→ **Task item**
Repeat exactly, and only, the lines running from the one that holds "Where should I click to: Go to previous" to the end of the records.

→ **Source information**
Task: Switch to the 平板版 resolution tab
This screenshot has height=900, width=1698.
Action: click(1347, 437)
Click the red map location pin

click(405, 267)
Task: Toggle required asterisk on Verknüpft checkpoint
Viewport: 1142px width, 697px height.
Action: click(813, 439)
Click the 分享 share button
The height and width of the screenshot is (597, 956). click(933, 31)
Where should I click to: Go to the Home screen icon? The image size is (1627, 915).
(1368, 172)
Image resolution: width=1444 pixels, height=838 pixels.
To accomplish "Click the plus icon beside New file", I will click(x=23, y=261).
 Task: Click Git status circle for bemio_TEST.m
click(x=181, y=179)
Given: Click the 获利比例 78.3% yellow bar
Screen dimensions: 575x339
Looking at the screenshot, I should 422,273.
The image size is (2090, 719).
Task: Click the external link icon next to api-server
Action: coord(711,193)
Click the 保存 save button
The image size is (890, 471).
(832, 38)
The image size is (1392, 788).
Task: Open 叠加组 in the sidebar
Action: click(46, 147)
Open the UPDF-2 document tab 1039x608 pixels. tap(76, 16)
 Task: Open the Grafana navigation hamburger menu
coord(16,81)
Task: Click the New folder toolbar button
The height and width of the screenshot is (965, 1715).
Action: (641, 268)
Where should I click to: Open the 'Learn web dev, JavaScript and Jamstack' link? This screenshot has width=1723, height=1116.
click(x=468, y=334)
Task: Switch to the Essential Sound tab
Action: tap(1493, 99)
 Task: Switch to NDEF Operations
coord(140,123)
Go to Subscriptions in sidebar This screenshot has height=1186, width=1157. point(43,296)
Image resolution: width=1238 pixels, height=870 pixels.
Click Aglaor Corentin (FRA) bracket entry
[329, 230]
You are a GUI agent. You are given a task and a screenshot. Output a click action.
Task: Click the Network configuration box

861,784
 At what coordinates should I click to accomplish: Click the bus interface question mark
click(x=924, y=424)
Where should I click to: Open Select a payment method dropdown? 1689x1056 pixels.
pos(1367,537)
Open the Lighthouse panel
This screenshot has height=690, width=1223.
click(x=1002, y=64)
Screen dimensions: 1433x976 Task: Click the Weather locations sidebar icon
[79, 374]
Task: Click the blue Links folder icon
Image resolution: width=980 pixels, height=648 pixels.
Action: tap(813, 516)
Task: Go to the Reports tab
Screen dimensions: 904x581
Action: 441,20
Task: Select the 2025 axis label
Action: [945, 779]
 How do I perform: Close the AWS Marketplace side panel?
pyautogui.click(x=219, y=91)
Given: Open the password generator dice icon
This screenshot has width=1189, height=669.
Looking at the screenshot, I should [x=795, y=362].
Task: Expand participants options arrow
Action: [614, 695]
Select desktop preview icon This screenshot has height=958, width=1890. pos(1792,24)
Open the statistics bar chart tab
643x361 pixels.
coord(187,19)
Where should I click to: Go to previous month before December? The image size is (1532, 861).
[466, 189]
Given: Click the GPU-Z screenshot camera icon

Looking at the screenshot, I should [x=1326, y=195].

→ **Exercise response**
Where should I click to: Go to previous month before December? The image size is (1532, 861).
[466, 189]
Given: Click the GPU-Z screenshot camera icon

Looking at the screenshot, I should [x=1326, y=195].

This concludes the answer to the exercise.